Впрочем, полагаю, что я очень скоро — если сначала и не вполне ясно — понял: ошибка моя заключалась в самом выборе. Альтернатива — и неотложная альтернатива! — была не в том, спасать ли Дороти или махнуть на нее рукой, а в том, бросить ли ее или погибнуть вместе с ней. И все же я до сих пор убежден, что она любила меня — жестокой, коварной любовью, но очень скоро поняла — поняла, как и я сам, — что я не покорюсь ей и не позволю опустошить свою душу. Во всяком случае, тот безумный пыл, который она выказала в первые дни, когда я не сопротивлялся, постепенно угас, стоило ей почувствовать мое внутреннее сопротивление, — по крайней мере мне теперь так кажется. Иначе зачем бы ей подвергать меня таким оскорблениям и насмешкам, если это слово уместно в данной ситуации? Я прекрасно помню самые последние: например, вернувшись с одной из коротких прогулок, которые я, подобно лягушке, выныривающей из пруда, совершал время от времени, чтобы освежить голову и легкие, я наткнулся на запертую дверь. Поднявшись выше по лестнице, я обнаружил обеих женщин вместе, почти бесчувственных, до одури нанюхавшихся морфия. Дороти лениво подняла руку, чтобы указать мне на пудреницу, это означало: «Бери, если хочешь», и жест ее яснее ясного давал мне понять, что меня здесь лишь терпели, и только. Я ушел и не показывался два дня. На второй вечер Дороти позвонила мне по телефону: «Что случилось? Приходи скорее!» Когда я пришел, она расплакалась. Я загорелся надеждой, мне показалось, что наступил мой час: я стал умолять ее бросить эту комнату, этот дом и переселиться ко мне в отель. Она не ответила, но слезы ее высохли. Перевернувшись на спину, она долго лежала неподвижно, уставясь в потолок. Я молчал, я ждал. Наконец она прошептала, не глядя на меня: «Приходи завтра». Не сказав ни слова, я вышел, и она не удерживала меня.
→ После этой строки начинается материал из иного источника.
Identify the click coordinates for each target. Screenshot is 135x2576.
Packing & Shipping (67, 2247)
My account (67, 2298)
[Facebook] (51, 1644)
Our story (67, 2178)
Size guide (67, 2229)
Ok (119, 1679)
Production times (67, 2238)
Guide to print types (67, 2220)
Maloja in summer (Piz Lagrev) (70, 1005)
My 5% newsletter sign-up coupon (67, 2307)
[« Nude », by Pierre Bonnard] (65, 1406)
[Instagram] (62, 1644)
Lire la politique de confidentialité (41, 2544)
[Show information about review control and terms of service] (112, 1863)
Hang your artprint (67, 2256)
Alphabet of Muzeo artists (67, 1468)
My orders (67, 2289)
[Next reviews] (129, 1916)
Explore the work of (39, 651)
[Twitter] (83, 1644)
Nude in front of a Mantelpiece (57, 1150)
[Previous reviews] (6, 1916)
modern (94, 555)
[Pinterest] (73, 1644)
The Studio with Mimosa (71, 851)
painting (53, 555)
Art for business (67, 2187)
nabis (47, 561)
Назавтра было воскресенье. Когда я вошел к Дороти, та, другая, была уже там. И именно она, увидев, как я повернул обратно, схватила меня за руку и заставила сесть.
— Ну-ну, — приговаривала она, усаживаясь напротив, давайте-ка объяснимся!
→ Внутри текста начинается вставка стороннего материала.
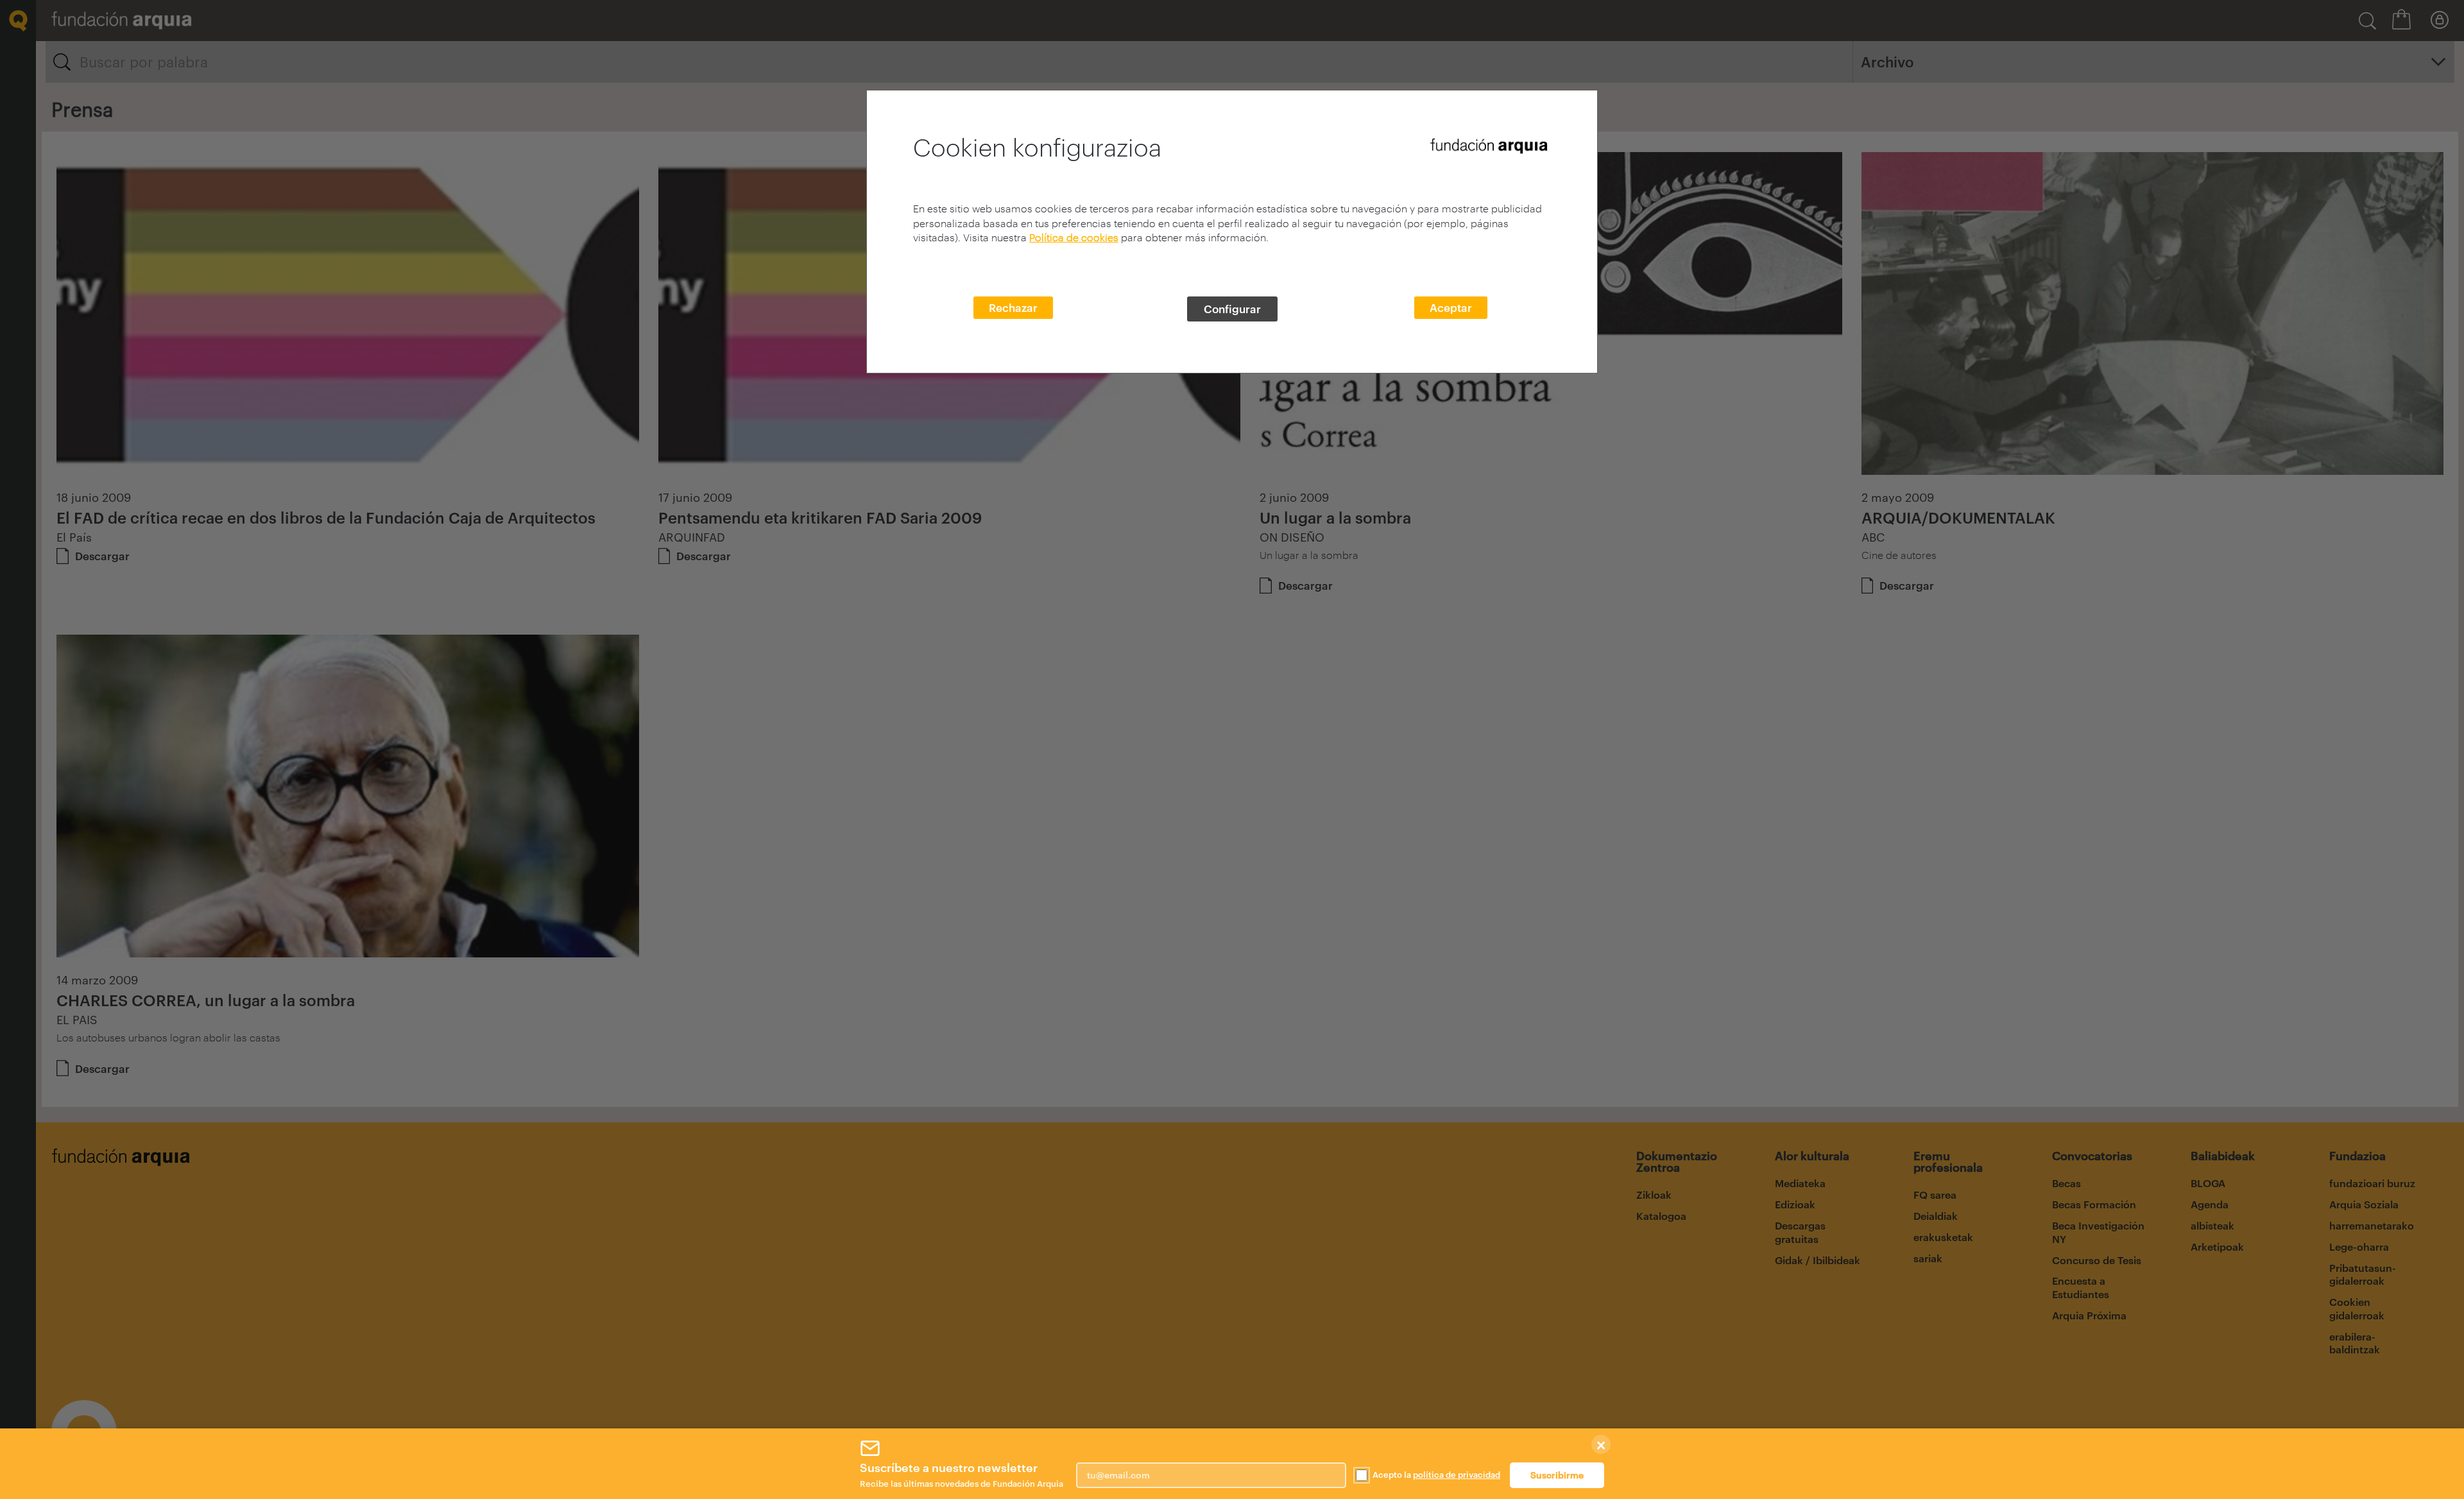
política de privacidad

Дороти свернулась клубочком в кресле, жуя свой рахат-лукум; она избегала моего взгляда. Несколько секунд Виола, иронически щурясь, поочередно разглядывала нас.
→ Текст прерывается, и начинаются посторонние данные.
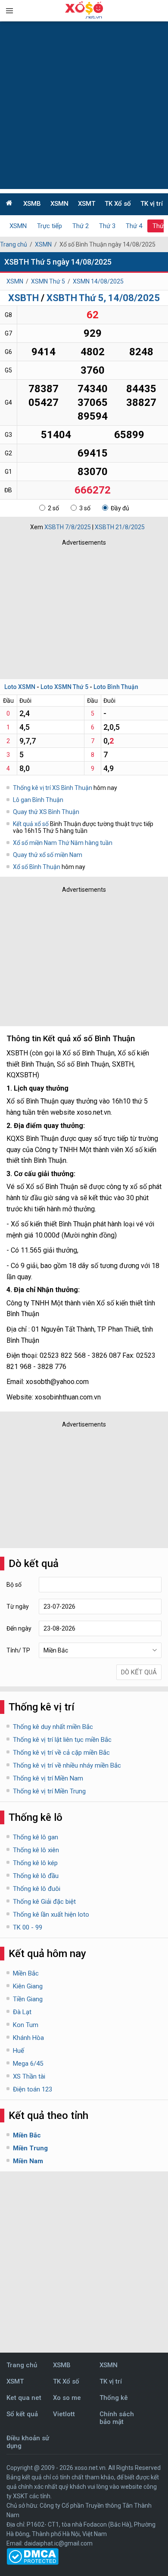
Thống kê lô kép (35, 1863)
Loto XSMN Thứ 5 (64, 686)
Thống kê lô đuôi (36, 1889)
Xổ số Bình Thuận (37, 866)
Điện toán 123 (32, 2089)
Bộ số (14, 1584)
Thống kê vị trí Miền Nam (48, 1778)
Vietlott (64, 2414)
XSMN (59, 203)
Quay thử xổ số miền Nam (47, 854)
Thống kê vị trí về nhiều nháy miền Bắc (67, 1765)
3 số (84, 508)
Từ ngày (17, 1606)
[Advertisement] (84, 105)
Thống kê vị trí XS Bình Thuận (52, 787)
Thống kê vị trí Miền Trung (49, 1791)
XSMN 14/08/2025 (98, 281)
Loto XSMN (19, 686)
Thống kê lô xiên (36, 1850)
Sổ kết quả (22, 2414)
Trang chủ (13, 244)
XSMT (86, 203)
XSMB (32, 203)
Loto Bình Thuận (115, 686)
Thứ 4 (134, 226)
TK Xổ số (118, 203)
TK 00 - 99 (27, 1927)
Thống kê (114, 2398)
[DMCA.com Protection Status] (32, 2562)
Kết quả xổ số (31, 823)
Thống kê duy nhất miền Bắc (53, 1727)
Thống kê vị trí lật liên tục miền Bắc (62, 1740)
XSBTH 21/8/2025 (120, 527)
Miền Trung (30, 2148)
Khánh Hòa (28, 2038)
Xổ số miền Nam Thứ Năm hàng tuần (62, 842)
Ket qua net (23, 2398)
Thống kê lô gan (35, 1837)
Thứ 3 (107, 226)
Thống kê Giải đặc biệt (44, 1901)
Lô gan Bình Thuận (38, 799)
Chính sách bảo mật (117, 2418)
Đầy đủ (120, 508)
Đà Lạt (22, 2012)
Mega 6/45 (28, 2063)
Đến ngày (18, 1628)
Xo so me (67, 2398)
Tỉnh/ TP (18, 1650)
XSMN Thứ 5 (48, 281)
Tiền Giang (28, 1999)
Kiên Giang (28, 1986)
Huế (18, 2051)
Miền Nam (28, 2161)
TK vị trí (151, 203)
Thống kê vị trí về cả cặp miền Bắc (61, 1752)
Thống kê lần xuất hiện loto (51, 1914)
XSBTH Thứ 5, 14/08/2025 (103, 298)
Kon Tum (25, 2025)
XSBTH (23, 298)
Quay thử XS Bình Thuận (46, 811)
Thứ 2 (80, 226)
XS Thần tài (29, 2076)
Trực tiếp (49, 226)
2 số (53, 508)
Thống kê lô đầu (36, 1876)
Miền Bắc (26, 1973)
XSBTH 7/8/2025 (67, 527)
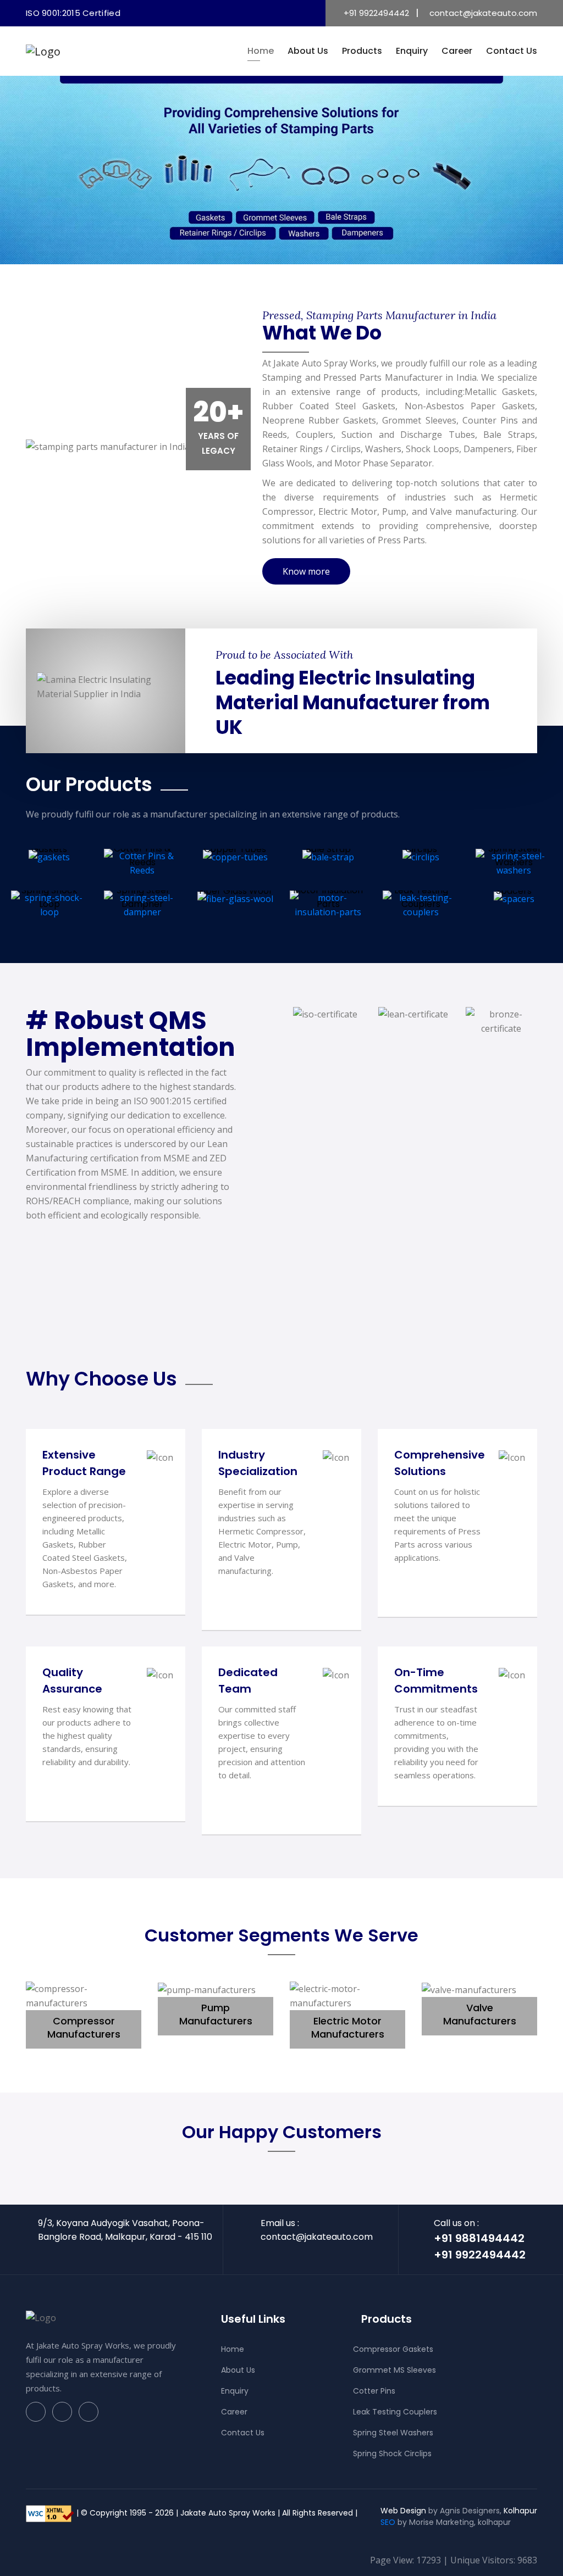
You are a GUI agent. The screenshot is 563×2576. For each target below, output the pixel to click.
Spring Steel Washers (393, 2432)
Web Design (403, 2510)
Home (260, 50)
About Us (308, 50)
— Ну так что стряслось? — спросила наконец она. Ссора влюбленных?
Увидев, как я сжался, она продолжала, уже менее насмешливо:
— К чему все усложнять? Разве у меня меньше поводов для ревности? Все можно уладить по-хорошему, стоит вам только захотеть. Но не рассчитывайте, что я вам отдам совсем эту прелестную кошечку. Даже и не надейтесь. Она привязана ко мне и в самом деле предана, как кошка. Правда, котеночек?
Виола протянула руку, и Дороти, скользнув с кресла, прижалась к ее коленям, положив на них голову, и в глазах ее, обращенных ко мне, действительно светилась такая покорность, что я вздрогнул, как от страшного оскорбления.
Такою я запомнил Дороти. Этот бессмысленный взгляд прирученного животного подтвердил мне, что я проиграл партию, гораздо яснее, чем само ее медленное падение в позорную бездну наркотического безумия. Недаром же ее отец сказал: «Самое страшное, что она выглядит счастливой». Слово было выбрано, конечно, неверно: я бы сказал — не счастливой, а безмятежно погруженной в тихое, но решительное отрицание всего того, что еще недавно составляло ее человеческую свободную сущность.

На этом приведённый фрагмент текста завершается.